ASSIGNMENT: Please print out every entry below, verbatim.

DATASET:
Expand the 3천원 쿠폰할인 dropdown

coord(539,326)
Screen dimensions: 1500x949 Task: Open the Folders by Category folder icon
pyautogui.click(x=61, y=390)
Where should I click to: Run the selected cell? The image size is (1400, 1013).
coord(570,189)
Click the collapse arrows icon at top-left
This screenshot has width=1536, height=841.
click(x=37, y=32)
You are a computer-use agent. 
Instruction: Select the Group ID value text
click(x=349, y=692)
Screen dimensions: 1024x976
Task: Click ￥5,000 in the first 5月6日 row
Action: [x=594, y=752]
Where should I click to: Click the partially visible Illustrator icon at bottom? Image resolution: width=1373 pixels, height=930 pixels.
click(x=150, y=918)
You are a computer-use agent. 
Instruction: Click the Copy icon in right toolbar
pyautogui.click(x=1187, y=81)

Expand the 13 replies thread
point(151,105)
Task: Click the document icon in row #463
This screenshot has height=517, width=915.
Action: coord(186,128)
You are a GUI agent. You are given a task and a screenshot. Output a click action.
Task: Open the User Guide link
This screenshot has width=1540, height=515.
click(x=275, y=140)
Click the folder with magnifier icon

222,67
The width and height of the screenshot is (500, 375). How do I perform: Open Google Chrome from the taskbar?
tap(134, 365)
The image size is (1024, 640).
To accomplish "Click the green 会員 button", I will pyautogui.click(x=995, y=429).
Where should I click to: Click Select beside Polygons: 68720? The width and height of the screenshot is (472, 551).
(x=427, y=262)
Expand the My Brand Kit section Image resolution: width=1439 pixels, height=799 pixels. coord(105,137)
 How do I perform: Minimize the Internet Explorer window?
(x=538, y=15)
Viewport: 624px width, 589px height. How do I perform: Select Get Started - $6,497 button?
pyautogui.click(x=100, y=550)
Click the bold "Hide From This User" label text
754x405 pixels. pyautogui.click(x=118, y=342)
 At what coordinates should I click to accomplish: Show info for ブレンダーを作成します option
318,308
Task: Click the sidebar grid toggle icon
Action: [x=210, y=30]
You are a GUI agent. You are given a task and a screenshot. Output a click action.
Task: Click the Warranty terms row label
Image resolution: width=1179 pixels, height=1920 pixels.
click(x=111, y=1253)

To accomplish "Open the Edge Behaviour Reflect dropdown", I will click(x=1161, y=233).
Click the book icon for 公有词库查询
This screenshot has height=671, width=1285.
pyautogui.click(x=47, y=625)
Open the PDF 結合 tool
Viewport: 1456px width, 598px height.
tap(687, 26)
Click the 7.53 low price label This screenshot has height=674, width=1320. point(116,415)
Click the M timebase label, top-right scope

WRITTEN SOLUTION:
Expand the 3천원 쿠폰할인 dropdown

coord(539,326)
Screen dimensions: 1500x949 Task: Open the Folders by Category folder icon
pyautogui.click(x=61, y=390)
Where should I click to: Run the selected cell? The image size is (1400, 1013).
coord(570,189)
Click the collapse arrows icon at top-left
This screenshot has width=1536, height=841.
click(x=37, y=32)
You are a computer-use agent. 
Instruction: Select the Group ID value text
click(x=349, y=692)
Screen dimensions: 1024x976
Task: Click ￥5,000 in the first 5月6日 row
Action: [x=594, y=752]
Where should I click to: Click the partially visible Illustrator icon at bottom? Image resolution: width=1373 pixels, height=930 pixels.
click(x=150, y=918)
You are a computer-use agent. 
Instruction: Click the Copy icon in right toolbar
pyautogui.click(x=1187, y=81)

Expand the 13 replies thread
point(151,105)
Task: Click the document icon in row #463
This screenshot has height=517, width=915.
Action: coord(186,128)
You are a GUI agent. You are given a task and a screenshot. Output a click action.
Task: Open the User Guide link
This screenshot has width=1540, height=515.
click(x=275, y=140)
Click the folder with magnifier icon

222,67
The width and height of the screenshot is (500, 375). How do I perform: Open Google Chrome from the taskbar?
tap(134, 365)
The image size is (1024, 640).
To accomplish "Click the green 会員 button", I will pyautogui.click(x=995, y=429).
Where should I click to: Click Select beside Polygons: 68720? The width and height of the screenshot is (472, 551).
(x=427, y=262)
Expand the My Brand Kit section Image resolution: width=1439 pixels, height=799 pixels. coord(105,137)
 How do I perform: Minimize the Internet Explorer window?
(x=538, y=15)
Viewport: 624px width, 589px height. How do I perform: Select Get Started - $6,497 button?
pyautogui.click(x=100, y=550)
Click the bold "Hide From This User" label text
754x405 pixels. pyautogui.click(x=118, y=342)
 At what coordinates should I click to accomplish: Show info for ブレンダーを作成します option
318,308
Task: Click the sidebar grid toggle icon
Action: [x=210, y=30]
You are a GUI agent. You are given a task and a screenshot. Output a click action.
Task: Click the Warranty terms row label
Image resolution: width=1179 pixels, height=1920 pixels.
click(x=111, y=1253)

To accomplish "Open the Edge Behaviour Reflect dropdown", I will click(x=1161, y=233).
Click the book icon for 公有词库查询
This screenshot has height=671, width=1285.
pyautogui.click(x=47, y=625)
Open the PDF 結合 tool
Viewport: 1456px width, 598px height.
tap(687, 26)
Click the 7.53 low price label This screenshot has height=674, width=1320. point(116,415)
Click the M timebase label, top-right scope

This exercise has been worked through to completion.